Please write out all of the entries exactly as they appear.
────────────────────
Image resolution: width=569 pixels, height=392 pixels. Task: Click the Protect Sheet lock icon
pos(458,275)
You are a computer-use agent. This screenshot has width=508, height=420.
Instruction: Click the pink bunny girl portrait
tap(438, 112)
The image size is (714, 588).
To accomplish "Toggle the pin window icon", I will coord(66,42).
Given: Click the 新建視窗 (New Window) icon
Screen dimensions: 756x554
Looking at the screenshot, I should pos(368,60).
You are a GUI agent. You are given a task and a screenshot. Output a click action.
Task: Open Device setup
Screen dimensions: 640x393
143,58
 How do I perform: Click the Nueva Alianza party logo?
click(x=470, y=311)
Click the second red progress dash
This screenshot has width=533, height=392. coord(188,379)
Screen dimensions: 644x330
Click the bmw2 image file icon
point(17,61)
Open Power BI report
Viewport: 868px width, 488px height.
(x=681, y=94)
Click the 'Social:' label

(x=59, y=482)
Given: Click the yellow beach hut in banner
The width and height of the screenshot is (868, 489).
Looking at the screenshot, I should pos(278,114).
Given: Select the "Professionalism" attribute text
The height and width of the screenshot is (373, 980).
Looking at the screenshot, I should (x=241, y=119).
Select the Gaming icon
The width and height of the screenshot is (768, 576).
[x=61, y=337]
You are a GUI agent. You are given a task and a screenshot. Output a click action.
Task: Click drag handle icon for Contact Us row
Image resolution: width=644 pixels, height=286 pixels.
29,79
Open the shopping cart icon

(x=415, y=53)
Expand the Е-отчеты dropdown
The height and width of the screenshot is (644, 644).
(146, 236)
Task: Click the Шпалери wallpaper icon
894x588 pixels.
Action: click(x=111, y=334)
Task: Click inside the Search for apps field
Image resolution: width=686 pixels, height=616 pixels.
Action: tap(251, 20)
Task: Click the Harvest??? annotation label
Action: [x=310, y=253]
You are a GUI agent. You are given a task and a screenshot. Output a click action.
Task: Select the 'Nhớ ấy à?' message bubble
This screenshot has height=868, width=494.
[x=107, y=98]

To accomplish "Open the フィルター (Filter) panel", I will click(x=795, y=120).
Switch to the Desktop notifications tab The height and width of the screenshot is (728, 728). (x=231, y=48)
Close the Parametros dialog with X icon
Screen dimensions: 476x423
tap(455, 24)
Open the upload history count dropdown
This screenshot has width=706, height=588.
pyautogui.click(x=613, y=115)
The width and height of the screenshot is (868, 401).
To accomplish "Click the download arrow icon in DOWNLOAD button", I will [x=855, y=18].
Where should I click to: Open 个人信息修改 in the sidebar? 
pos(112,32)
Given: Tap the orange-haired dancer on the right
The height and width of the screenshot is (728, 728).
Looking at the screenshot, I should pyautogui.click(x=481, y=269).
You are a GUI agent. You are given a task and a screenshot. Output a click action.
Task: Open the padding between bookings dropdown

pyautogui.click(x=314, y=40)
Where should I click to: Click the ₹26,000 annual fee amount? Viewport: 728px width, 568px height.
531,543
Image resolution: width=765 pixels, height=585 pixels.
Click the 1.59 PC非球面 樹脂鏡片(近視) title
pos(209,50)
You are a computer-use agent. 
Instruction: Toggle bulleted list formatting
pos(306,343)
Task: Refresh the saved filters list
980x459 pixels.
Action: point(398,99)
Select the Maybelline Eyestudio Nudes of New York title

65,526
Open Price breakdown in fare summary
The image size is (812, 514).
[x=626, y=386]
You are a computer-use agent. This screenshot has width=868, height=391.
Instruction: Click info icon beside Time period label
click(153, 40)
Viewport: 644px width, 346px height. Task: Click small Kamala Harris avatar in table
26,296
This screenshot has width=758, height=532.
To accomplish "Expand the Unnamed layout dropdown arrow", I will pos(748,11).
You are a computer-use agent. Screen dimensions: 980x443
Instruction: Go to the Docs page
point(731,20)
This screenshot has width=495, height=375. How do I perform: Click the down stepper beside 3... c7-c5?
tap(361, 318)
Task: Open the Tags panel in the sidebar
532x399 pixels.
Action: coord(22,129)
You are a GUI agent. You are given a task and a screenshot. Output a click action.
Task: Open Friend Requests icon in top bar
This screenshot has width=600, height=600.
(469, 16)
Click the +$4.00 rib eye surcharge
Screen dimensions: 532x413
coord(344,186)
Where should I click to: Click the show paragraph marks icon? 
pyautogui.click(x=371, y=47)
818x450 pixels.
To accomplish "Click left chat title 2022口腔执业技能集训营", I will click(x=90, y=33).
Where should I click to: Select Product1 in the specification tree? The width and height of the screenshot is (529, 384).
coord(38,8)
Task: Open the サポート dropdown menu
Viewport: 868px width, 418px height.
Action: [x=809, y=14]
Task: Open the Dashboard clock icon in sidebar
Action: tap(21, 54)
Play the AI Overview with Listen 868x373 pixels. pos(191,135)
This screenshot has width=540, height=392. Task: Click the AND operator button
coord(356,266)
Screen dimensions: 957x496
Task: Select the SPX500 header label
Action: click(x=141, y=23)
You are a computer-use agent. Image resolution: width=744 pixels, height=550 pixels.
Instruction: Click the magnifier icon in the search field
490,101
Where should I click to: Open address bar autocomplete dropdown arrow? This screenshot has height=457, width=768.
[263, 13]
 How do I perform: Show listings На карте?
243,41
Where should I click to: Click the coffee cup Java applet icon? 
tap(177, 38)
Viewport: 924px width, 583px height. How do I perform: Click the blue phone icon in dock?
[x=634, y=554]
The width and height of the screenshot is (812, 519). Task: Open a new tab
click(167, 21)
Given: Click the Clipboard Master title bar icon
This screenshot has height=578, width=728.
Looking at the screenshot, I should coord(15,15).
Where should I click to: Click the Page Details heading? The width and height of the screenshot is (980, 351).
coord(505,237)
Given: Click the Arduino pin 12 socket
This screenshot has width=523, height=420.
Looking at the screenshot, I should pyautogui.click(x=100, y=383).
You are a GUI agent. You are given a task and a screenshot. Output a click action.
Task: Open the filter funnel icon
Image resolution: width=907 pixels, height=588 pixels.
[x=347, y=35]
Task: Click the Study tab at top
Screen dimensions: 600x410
────────────────────
**COMPLETED TASK:**
Image resolution: width=569 pixels, height=392 pixels. Task: Click the Protect Sheet lock icon
pos(458,275)
You are a computer-use agent. This screenshot has width=508, height=420.
Instruction: Click the pink bunny girl portrait
tap(438, 112)
The image size is (714, 588).
To accomplish "Toggle the pin window icon", I will coord(66,42).
Given: Click the 新建視窗 (New Window) icon
Screen dimensions: 756x554
Looking at the screenshot, I should pos(368,60).
You are a GUI agent. You are given a task and a screenshot. Output a click action.
Task: Open Device setup
Screen dimensions: 640x393
143,58
 How do I perform: Click the Nueva Alianza party logo?
click(x=470, y=311)
Click the second red progress dash
This screenshot has width=533, height=392. coord(188,379)
Screen dimensions: 644x330
Click the bmw2 image file icon
point(17,61)
Open Power BI report
Viewport: 868px width, 488px height.
(x=681, y=94)
Click the 'Social:' label

(x=59, y=482)
Given: Click the yellow beach hut in banner
The width and height of the screenshot is (868, 489).
Looking at the screenshot, I should pos(278,114).
Given: Select the "Professionalism" attribute text
The height and width of the screenshot is (373, 980).
Looking at the screenshot, I should (x=241, y=119).
Select the Gaming icon
The width and height of the screenshot is (768, 576).
[x=61, y=337]
You are a GUI agent. You are given a task and a screenshot. Output a click action.
Task: Click drag handle icon for Contact Us row
Image resolution: width=644 pixels, height=286 pixels.
29,79
Open the shopping cart icon

(x=415, y=53)
Expand the Е-отчеты dropdown
The height and width of the screenshot is (644, 644).
(146, 236)
Task: Click the Шпалери wallpaper icon
894x588 pixels.
Action: click(x=111, y=334)
Task: Click inside the Search for apps field
Image resolution: width=686 pixels, height=616 pixels.
Action: tap(251, 20)
Task: Click the Harvest??? annotation label
Action: [x=310, y=253]
You are a GUI agent. You are given a task and a screenshot. Output a click action.
Task: Select the 'Nhớ ấy à?' message bubble
This screenshot has height=868, width=494.
[x=107, y=98]

To accomplish "Open the フィルター (Filter) panel", I will click(x=795, y=120).
Switch to the Desktop notifications tab The height and width of the screenshot is (728, 728). (x=231, y=48)
Close the Parametros dialog with X icon
Screen dimensions: 476x423
tap(455, 24)
Open the upload history count dropdown
This screenshot has width=706, height=588.
pyautogui.click(x=613, y=115)
The width and height of the screenshot is (868, 401).
To accomplish "Click the download arrow icon in DOWNLOAD button", I will [x=855, y=18].
Where should I click to: Open 个人信息修改 in the sidebar? 
pos(112,32)
Given: Tap the orange-haired dancer on the right
The height and width of the screenshot is (728, 728).
Looking at the screenshot, I should pyautogui.click(x=481, y=269).
You are a GUI agent. You are given a task and a screenshot. Output a click action.
Task: Open the padding between bookings dropdown

pyautogui.click(x=314, y=40)
Where should I click to: Click the ₹26,000 annual fee amount? Viewport: 728px width, 568px height.
531,543
Image resolution: width=765 pixels, height=585 pixels.
Click the 1.59 PC非球面 樹脂鏡片(近視) title
pos(209,50)
You are a computer-use agent. 
Instruction: Toggle bulleted list formatting
pos(306,343)
Task: Refresh the saved filters list
980x459 pixels.
Action: point(398,99)
Select the Maybelline Eyestudio Nudes of New York title

65,526
Open Price breakdown in fare summary
The image size is (812, 514).
[x=626, y=386]
You are a computer-use agent. This screenshot has width=868, height=391.
Instruction: Click info icon beside Time period label
click(153, 40)
Viewport: 644px width, 346px height. Task: Click small Kamala Harris avatar in table
26,296
This screenshot has width=758, height=532.
To accomplish "Expand the Unnamed layout dropdown arrow", I will pos(748,11).
You are a computer-use agent. Screen dimensions: 980x443
Instruction: Go to the Docs page
point(731,20)
This screenshot has width=495, height=375. How do I perform: Click the down stepper beside 3... c7-c5?
tap(361, 318)
Task: Open the Tags panel in the sidebar
532x399 pixels.
Action: coord(22,129)
You are a GUI agent. You are given a task and a screenshot. Output a click action.
Task: Open Friend Requests icon in top bar
This screenshot has width=600, height=600.
(469, 16)
Click the +$4.00 rib eye surcharge
Screen dimensions: 532x413
coord(344,186)
Where should I click to: Click the show paragraph marks icon? 
pyautogui.click(x=371, y=47)
818x450 pixels.
To accomplish "Click left chat title 2022口腔执业技能集训营", I will click(x=90, y=33).
Where should I click to: Select Product1 in the specification tree? The width and height of the screenshot is (529, 384).
coord(38,8)
Task: Open the サポート dropdown menu
Viewport: 868px width, 418px height.
Action: [x=809, y=14]
Task: Open the Dashboard clock icon in sidebar
Action: tap(21, 54)
Play the AI Overview with Listen 868x373 pixels. pos(191,135)
This screenshot has width=540, height=392. Task: Click the AND operator button
coord(356,266)
Screen dimensions: 957x496
Task: Select the SPX500 header label
Action: click(x=141, y=23)
You are a computer-use agent. Image resolution: width=744 pixels, height=550 pixels.
Instruction: Click the magnifier icon in the search field
490,101
Where should I click to: Open address bar autocomplete dropdown arrow? This screenshot has height=457, width=768.
[263, 13]
 How do I perform: Show listings На карте?
243,41
Where should I click to: Click the coffee cup Java applet icon? 
tap(177, 38)
Viewport: 924px width, 583px height. How do I perform: Click the blue phone icon in dock?
[x=634, y=554]
The width and height of the screenshot is (812, 519). Task: Open a new tab
click(167, 21)
Given: Click the Clipboard Master title bar icon
This screenshot has height=578, width=728.
Looking at the screenshot, I should coord(15,15).
Where should I click to: Click the Page Details heading? The width and height of the screenshot is (980, 351).
coord(505,237)
Given: Click the Arduino pin 12 socket
This screenshot has width=523, height=420.
Looking at the screenshot, I should pyautogui.click(x=100, y=383).
You are a GUI agent. You are given a task and a screenshot. Output a click action.
Task: Open the filter funnel icon
Image resolution: width=907 pixels, height=588 pixels.
[x=347, y=35]
Task: Click the Study tab at top
Screen dimensions: 600x410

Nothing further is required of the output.